It is great to know that some kids dreams can be the foundation for further discovery in later life and that the idea behind the likes of the Big Bang Theory are not as fictitious as you would be led to believe.
The book has sparked an interest in my own reading of scientific journals and I hope to read a few more books like this. I may just give Stephen Hawking a miss though until I understand the science a bit more.
In The Time Traveller, he relays the story of his life so far, mainly surrounding the premature death of his beloved father.
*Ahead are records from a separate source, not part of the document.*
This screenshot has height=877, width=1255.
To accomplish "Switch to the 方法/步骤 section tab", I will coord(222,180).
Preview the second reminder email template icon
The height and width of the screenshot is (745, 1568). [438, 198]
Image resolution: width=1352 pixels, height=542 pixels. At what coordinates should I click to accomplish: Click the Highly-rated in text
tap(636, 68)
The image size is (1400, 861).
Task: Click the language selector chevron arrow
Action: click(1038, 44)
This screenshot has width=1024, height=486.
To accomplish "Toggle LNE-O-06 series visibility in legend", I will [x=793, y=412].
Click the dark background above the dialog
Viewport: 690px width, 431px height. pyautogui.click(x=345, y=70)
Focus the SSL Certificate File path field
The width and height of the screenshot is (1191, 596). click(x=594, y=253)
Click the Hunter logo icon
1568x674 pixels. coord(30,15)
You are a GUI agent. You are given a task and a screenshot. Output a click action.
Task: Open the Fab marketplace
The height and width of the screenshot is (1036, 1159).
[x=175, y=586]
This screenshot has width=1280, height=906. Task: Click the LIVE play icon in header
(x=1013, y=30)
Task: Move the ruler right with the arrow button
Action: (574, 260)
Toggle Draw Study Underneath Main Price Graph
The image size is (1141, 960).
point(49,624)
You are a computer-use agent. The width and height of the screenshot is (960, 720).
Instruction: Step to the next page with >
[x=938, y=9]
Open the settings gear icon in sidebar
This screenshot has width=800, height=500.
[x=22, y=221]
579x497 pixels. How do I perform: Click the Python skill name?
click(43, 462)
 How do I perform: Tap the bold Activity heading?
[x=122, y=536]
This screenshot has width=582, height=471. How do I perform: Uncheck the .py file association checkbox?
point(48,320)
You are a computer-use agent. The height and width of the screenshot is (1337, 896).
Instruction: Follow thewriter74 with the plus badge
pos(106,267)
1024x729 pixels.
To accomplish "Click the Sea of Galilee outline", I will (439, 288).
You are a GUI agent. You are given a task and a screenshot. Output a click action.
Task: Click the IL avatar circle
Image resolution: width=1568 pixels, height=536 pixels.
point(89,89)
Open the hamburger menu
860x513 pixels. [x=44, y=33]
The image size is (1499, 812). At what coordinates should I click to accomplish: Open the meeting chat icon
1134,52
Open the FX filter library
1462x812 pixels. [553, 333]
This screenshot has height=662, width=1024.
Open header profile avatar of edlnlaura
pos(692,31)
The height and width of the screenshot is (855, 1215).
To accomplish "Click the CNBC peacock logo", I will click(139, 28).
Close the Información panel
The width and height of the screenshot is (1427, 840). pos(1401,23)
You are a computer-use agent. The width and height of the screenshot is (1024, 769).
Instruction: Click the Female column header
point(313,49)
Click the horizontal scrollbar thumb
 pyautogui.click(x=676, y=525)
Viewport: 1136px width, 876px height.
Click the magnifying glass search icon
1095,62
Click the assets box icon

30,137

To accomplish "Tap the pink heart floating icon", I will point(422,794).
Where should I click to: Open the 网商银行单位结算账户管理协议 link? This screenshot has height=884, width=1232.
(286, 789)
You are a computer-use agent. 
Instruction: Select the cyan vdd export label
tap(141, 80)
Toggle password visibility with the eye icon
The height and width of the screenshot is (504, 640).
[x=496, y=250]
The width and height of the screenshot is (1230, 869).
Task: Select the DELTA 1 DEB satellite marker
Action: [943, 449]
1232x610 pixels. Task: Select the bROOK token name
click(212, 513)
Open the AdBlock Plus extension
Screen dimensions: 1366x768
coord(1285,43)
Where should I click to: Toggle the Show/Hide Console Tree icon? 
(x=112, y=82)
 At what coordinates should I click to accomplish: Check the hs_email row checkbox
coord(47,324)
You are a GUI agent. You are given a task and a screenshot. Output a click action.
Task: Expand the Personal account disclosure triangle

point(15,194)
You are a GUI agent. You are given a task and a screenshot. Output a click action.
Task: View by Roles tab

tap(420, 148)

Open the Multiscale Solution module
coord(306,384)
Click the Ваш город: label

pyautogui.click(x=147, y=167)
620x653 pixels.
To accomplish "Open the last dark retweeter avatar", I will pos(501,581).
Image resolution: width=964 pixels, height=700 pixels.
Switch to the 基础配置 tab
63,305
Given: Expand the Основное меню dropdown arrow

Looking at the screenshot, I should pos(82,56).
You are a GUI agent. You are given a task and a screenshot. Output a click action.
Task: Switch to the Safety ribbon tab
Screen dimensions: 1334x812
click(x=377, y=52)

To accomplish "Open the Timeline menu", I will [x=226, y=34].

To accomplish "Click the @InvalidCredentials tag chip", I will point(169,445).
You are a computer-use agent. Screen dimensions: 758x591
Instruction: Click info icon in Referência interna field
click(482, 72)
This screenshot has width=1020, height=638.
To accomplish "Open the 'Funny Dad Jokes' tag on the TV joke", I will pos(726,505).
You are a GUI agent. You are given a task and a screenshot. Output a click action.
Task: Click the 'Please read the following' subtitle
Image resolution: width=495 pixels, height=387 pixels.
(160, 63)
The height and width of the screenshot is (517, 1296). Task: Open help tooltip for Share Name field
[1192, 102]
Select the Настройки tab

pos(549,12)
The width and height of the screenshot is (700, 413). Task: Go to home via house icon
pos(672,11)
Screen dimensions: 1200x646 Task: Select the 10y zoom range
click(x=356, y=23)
Mallett found solace in HG Wells' The Time Machine, which spurred Mallett passionately on to find the solution to, and build, a time machine in order to travel back into the past and warn his father of his demise.
Mallett comes across a number of obstacles, be they emotional, racial or professional.
This book is absorbing, though at times complicated for those not heavily into science, and one of it's magical properties is that throughout the book you constantly hope that Mallett will succeed in going back in time.
A terrificly moving, honest, educational and often funny book told with wry humour and heart from Ronald Mallett.
Well worth a read.
I have always had an interest in time travel, but felt that the science would always be out of my reach. I am pleased that Ronald Mallett was of much stronger character than me and dared to live the dream.This book was first published in 2007,I would love to know at what stage time travel development is now at.Very much looking forward to Ronald's next book.
This is a great story where in a strange way the huge promise of time travel is somewhat insignificant compared to the life story of this man.
Problems with race, keeping his aims a secret, the issues with his father's death weave a compelling and vivid tale.
The writing can feel a little stilted at times and yet this gives it an overwhelming honesty and the feeling that you have a highly intelligent child over eager to tell you what they have accomplished at school that day.
I no nothing of the science, the way he explained it left me feeling that physics was far more accessible than ever before. He may be wrong he may be right but that does not matter, as his passion will mean whether in this or in other avenues he will have had an impact on the world of science and myself.
It gives a fascinating glimpse into the world of research and those who reside there. It is hard to conjure the mind of the people who can draw the connections in their minds to make such theoretical leaps.
Dr Mallett's tale has just the right balance between the emotive and the scientific, and he makes great use of analogy to explain his theories (and those of his hero, Einstein) to the layperson. It's impossible not to feel empathy with his plight, and throughout the book I found myself willing him on to crack the secret of time travel.
A superb story of how a young boy never gave up on his dream.